*** Block opens ***

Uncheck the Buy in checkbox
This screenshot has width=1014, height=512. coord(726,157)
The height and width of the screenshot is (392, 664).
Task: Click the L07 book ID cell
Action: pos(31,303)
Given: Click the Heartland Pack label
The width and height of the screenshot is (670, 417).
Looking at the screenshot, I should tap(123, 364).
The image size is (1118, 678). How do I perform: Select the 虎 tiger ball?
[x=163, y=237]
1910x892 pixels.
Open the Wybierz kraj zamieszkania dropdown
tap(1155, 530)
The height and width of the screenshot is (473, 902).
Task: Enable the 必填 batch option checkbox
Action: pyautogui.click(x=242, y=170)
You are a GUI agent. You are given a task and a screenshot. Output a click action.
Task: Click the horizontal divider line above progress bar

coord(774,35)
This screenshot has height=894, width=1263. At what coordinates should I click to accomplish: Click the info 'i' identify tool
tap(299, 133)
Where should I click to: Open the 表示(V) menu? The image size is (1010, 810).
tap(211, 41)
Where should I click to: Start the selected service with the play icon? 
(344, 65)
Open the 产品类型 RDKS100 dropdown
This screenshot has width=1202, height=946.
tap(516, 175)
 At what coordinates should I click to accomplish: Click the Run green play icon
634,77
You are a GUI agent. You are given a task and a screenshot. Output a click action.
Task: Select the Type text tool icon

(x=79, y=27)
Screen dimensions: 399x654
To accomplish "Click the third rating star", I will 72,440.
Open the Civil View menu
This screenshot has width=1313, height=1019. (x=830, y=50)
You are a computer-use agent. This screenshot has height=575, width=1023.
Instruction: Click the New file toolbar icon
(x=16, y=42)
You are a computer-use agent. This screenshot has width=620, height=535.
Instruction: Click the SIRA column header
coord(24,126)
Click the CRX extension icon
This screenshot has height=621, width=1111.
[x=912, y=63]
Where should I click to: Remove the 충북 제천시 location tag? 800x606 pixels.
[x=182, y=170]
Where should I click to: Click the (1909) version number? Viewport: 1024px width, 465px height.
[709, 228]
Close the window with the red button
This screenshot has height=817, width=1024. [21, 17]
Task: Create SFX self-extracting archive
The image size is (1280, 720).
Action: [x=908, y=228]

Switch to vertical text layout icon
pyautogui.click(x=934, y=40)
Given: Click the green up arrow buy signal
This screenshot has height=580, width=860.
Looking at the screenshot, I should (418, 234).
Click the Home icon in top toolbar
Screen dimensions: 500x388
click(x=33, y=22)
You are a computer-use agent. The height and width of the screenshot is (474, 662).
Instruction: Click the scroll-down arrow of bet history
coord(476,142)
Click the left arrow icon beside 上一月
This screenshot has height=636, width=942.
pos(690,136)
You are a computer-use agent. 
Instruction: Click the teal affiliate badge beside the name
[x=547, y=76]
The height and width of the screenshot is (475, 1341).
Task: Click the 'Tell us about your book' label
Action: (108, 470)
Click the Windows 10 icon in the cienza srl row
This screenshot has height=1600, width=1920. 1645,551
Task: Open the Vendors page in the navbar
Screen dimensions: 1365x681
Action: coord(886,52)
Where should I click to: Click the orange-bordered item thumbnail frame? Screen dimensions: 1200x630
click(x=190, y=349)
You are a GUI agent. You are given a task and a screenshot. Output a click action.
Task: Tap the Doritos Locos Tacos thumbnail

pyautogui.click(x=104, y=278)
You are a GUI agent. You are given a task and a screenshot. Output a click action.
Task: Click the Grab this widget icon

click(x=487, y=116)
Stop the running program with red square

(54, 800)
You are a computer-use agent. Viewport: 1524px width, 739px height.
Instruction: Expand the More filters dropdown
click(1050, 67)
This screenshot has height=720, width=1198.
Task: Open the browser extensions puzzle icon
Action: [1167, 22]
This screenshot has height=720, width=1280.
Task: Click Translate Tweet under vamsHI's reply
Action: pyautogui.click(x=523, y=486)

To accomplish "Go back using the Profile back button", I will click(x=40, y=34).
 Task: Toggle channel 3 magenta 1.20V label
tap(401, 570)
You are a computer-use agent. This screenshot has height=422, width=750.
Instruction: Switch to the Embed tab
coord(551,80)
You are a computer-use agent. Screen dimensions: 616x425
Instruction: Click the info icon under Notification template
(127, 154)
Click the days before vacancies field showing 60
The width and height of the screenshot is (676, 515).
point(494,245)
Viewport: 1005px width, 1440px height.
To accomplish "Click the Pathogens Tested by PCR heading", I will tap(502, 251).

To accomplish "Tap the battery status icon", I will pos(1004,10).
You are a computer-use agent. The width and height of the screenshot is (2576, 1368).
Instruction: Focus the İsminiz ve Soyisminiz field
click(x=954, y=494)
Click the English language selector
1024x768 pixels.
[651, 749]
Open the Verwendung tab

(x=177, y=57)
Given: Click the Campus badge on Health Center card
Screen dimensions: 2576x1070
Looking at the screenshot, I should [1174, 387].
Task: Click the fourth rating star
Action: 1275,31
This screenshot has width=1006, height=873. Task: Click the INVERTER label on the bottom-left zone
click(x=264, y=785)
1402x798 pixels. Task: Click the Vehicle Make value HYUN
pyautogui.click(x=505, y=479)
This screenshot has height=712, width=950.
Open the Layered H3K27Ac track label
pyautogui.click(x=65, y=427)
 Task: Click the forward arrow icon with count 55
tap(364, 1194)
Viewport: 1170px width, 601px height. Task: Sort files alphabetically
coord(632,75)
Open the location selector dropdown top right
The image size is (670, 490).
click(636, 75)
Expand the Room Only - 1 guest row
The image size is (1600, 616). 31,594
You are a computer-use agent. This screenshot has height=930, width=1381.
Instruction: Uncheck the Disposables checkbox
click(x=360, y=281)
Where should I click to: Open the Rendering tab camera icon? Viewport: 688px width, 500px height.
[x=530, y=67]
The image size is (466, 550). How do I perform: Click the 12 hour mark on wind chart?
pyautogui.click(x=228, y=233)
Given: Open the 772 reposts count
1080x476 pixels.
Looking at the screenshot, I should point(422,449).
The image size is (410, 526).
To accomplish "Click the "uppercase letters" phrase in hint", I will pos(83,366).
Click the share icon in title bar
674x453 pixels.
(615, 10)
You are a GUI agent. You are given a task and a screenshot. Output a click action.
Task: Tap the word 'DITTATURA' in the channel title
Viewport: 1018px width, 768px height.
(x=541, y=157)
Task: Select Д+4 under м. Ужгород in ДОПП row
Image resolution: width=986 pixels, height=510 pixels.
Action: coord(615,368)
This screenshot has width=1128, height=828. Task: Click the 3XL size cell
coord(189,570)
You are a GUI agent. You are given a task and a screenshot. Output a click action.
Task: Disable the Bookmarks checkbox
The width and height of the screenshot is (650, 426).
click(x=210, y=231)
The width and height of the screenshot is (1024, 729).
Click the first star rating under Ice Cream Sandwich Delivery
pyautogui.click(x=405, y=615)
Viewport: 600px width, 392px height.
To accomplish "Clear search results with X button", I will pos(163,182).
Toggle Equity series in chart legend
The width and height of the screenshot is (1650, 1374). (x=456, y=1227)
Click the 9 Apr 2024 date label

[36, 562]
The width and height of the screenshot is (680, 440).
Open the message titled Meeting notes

*** Block closes ***

▶ _INSTRUCTIONS FOR THE TASK_: Could you restate word for word the lines above, from the one that contains "The width and height of the screenshot is (676, 515)." through the one that contains "You are a computer-use agent. The width", and no others?

▶ _ANSWER FOR THIS EXERCISE_:
The width and height of the screenshot is (676, 515).
point(494,245)
Viewport: 1005px width, 1440px height.
To accomplish "Click the Pathogens Tested by PCR heading", I will tap(502, 251).

To accomplish "Tap the battery status icon", I will pos(1004,10).
You are a computer-use agent. The width and height of the screenshot is (2576, 1368).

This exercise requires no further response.